This past weekend (August 9 & 10, 2014), Omaha, Nebraska hosted their first ever WordCamp! A big kudos goes out to the organizing team and their location sponsor, Metropolitan Community College, for putting on a great conference.
What is WordCamp, you ask?
Straight from WordCamp Central
WordCamp is a conference that focuses on everything WordPress. WordCamps are informal, community-organized events that are put together by WordPress users like you. Everyone from casual users to core developers participate, share ideas, and get to know each other.
WordCamp Omaha 2014, my first WordCamp outside of Kansas City
Here are 7 things I learned at WordCamp Omaha – One from each WordCamp Omaha session I attended, plus a bonus
- Joshua McNary has a really cool Twitter cover photo – The “Beginner’s Guide To Tweaking Your WordPress Theme” session really was for beginners. It was a very good presentation, simply well below my skill level… and I knew it would be. Still, I really like Josh’s cover photo.
- Although they may not totally be for me, Tim Bishop at least convinced me to give desktop WordPress theme generators a shot – if nothing else, to launch a quick theme framework that I can modify to fit my own needs.
- Not a direct point made by Pippin Williamson in his “The Challenges of Monetizing a Free Plugin” session, but I learned, as a small company, I should not be afraid to tell a client or potential that I may need to hire an expert or outside contractor to complete some of their project… Even the best developers in the industry hire contractors on a regular basis.
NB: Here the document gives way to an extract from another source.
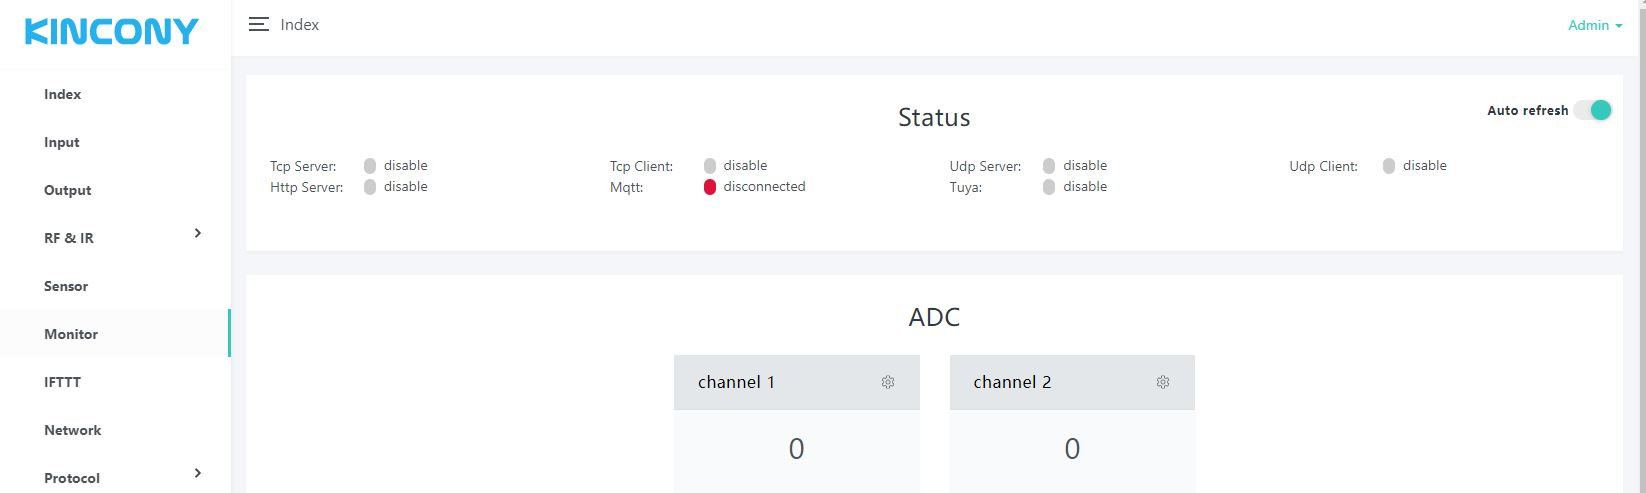Click the Tcp Server status indicator
This screenshot has height=493, width=1646.
coord(370,166)
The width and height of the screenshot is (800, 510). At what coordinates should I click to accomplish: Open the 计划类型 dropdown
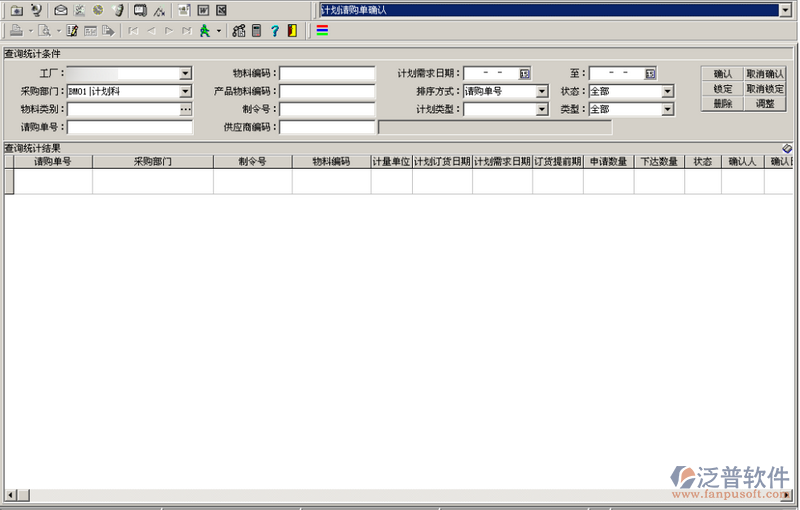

- In “WordPress and Local SEO,” John Heaston of The Reader said it’s a good idea to find out how the post office lists your business address, then follow that exact format exclusively when posting your business address on your website, social media and directory listings.
- In “Preventive Maintenance and Development,” Rami Abraham reaffirmed a thought I’ve had for a long time – Even the most simple of projects need to be managed with a dedicated (or combination of) project management system. Even small projects can fail when only using email messages to manage projects… If only I could convince “small” clients!
- Dan Biel, in How NOT to Develop (with WordPress), told me I need to stop putting in hours and hours of free up-front work into a “potential” project. The potential client is entitled to their initial free consultation, but beyond that, the client should expect (by being told upfront) they will have to pay for discovery on their project and they will be delivered a document outlining their complete project. If the potential client decides to shop-around or go elsewhere, they will already have a complete outline of their project.
- Bonus – Lyft is a pretty cool service! Why? Simple: Dan Griffiths got home and Lauren Hartnett, Mendel Kurland & I got back to our hotel from the bar… All without being murdered!
WordCamp Omaha was a great time and I gained a lot of valuable information in both the world’s of WordPress and running a small business.
I can’t wait to travel to more WordCamps outside of Kansas City… WordCamp Las Vegas, are you listening?